## [TASK TO CARRY OUT]
Each line below that includes the word "service" adds one to the count; give that count and nothing else.

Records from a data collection

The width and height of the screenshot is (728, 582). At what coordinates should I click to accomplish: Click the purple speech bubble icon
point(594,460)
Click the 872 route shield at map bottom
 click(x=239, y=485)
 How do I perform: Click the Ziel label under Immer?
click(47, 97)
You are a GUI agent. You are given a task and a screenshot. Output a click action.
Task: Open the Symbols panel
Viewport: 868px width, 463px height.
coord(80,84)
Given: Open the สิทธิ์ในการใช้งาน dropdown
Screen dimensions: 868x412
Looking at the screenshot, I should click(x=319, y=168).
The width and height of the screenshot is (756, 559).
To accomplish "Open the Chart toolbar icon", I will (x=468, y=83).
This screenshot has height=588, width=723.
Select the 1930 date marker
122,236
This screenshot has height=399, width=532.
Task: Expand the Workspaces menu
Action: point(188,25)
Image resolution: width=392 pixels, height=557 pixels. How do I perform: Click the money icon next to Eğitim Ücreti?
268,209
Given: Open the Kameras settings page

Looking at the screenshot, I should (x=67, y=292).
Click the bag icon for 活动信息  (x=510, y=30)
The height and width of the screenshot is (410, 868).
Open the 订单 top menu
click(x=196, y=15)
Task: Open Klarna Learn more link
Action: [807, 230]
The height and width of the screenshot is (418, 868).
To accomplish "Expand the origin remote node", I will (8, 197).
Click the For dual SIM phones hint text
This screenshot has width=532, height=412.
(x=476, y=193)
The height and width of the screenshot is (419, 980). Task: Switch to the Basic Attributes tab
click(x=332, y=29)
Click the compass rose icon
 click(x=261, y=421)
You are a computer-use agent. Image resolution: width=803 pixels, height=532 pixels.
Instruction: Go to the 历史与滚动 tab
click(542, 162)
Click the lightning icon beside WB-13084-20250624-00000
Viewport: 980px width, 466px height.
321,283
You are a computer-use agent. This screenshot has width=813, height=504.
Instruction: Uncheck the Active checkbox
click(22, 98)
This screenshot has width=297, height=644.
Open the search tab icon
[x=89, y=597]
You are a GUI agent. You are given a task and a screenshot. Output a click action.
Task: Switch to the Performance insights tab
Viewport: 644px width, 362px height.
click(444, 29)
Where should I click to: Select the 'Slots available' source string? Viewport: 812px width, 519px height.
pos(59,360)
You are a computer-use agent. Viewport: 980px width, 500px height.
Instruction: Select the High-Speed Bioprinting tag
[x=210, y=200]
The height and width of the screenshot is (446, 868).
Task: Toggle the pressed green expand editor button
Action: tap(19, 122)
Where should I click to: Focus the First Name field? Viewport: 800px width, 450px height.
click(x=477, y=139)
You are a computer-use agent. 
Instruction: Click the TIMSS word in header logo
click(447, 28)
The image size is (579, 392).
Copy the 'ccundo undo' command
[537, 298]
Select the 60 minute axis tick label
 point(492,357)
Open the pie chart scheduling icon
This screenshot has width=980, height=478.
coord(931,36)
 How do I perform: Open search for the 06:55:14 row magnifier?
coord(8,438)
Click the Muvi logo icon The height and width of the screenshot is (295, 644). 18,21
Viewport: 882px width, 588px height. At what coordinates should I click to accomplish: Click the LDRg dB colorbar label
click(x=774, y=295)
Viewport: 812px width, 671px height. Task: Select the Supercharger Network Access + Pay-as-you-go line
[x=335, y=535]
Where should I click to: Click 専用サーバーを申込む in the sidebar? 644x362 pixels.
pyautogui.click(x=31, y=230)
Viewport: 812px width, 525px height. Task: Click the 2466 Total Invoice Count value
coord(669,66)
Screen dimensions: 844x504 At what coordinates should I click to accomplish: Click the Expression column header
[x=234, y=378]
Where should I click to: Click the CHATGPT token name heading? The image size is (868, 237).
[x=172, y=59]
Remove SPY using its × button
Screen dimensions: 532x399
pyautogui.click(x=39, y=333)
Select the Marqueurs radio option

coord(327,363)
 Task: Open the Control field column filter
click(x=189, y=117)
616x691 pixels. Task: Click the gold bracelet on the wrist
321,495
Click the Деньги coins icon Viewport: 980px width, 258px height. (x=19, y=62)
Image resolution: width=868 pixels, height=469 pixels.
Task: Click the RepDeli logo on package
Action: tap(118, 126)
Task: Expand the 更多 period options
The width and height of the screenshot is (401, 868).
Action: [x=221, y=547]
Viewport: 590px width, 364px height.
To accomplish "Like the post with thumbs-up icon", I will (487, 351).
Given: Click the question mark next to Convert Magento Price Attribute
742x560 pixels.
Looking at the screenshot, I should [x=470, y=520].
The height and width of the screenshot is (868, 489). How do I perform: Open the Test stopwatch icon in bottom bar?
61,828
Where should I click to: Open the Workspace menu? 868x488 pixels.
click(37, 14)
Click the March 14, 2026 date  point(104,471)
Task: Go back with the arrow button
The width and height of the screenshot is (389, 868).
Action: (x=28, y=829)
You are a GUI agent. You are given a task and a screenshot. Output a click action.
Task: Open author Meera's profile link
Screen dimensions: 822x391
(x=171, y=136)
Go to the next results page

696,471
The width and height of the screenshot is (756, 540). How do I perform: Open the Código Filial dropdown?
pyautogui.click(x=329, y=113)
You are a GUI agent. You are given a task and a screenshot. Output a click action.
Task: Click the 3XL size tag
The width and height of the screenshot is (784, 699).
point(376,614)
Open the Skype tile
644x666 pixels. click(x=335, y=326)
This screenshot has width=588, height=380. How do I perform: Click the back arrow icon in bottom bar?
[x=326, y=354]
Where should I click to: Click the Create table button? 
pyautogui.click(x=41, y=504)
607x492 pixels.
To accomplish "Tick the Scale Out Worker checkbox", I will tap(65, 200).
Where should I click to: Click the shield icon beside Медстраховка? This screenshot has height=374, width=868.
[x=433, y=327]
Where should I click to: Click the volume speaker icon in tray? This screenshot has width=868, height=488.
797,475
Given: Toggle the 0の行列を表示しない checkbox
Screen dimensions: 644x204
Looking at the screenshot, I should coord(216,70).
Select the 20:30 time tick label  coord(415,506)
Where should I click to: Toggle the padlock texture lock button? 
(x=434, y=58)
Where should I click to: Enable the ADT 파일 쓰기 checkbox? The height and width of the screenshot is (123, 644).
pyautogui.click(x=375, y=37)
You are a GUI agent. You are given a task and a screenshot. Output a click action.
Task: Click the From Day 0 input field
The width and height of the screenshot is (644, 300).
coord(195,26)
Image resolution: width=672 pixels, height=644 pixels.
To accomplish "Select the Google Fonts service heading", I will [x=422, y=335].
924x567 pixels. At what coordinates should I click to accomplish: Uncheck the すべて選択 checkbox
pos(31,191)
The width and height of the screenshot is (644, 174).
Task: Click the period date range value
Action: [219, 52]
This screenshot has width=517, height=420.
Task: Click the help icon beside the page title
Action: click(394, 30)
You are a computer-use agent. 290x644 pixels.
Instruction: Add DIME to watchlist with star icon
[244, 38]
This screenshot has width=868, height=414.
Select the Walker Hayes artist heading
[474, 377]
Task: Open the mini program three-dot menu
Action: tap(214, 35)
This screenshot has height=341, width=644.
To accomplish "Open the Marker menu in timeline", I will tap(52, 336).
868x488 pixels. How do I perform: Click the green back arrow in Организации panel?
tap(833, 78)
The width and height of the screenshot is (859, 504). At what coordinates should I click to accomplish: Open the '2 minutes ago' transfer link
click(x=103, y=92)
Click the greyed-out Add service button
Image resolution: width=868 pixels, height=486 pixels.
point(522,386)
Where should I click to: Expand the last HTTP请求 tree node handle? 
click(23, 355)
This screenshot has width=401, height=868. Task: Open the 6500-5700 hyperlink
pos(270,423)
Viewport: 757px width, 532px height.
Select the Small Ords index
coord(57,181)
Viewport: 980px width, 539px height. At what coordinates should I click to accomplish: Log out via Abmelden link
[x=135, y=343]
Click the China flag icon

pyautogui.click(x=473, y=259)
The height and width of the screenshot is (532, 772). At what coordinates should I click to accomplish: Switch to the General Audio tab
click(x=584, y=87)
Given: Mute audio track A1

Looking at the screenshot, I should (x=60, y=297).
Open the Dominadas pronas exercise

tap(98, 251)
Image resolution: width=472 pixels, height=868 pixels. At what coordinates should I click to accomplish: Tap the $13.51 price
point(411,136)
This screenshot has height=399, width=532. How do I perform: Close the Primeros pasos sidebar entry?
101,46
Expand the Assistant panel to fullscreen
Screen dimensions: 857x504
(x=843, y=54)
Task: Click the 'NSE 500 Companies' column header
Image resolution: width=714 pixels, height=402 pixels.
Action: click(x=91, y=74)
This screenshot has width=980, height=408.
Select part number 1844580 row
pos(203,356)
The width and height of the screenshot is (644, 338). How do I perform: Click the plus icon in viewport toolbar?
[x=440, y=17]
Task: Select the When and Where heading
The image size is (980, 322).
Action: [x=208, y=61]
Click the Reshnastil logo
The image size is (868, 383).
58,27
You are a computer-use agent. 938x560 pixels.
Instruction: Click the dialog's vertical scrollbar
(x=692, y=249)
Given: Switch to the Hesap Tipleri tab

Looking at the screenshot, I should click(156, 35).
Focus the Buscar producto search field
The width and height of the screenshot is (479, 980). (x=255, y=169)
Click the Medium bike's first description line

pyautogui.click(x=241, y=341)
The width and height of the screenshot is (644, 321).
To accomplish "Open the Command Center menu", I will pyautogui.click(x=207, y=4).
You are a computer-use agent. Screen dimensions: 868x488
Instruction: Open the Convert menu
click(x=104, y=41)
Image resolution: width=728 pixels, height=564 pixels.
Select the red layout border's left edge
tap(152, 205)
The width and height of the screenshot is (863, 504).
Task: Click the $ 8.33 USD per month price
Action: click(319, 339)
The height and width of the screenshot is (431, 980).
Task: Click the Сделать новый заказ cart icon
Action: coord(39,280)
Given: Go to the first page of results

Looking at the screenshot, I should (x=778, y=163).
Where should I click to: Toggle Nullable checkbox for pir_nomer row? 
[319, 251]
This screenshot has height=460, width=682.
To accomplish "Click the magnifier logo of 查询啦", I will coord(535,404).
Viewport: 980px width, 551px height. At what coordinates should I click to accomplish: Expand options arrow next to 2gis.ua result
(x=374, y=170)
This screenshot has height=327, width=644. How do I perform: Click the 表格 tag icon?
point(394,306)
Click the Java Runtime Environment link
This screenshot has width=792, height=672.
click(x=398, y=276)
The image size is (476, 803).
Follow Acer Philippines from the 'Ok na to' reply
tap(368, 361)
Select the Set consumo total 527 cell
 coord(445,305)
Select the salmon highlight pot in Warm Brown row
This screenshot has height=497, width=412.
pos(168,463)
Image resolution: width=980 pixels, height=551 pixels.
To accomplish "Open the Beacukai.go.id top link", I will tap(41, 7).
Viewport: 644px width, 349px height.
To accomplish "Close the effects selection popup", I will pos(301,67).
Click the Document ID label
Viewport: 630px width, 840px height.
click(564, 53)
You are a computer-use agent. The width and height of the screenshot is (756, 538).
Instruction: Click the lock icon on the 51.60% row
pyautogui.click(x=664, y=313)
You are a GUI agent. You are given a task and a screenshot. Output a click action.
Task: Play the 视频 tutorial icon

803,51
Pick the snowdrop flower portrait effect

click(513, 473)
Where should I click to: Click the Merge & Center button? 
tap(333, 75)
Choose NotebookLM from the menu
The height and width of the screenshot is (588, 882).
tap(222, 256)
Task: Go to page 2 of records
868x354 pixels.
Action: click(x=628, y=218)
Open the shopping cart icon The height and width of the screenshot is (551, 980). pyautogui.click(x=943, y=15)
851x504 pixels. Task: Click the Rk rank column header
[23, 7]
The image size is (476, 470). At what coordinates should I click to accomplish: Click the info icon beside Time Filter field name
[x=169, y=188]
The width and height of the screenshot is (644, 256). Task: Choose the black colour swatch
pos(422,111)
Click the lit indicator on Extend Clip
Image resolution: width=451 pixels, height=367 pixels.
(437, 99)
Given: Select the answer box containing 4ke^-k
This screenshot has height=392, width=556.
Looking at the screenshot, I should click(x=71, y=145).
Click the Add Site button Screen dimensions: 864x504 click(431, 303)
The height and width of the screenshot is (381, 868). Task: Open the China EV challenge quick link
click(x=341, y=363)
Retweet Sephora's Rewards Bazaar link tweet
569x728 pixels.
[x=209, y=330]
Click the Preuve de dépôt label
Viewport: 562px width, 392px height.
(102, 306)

## [RESPONSE AREA]
2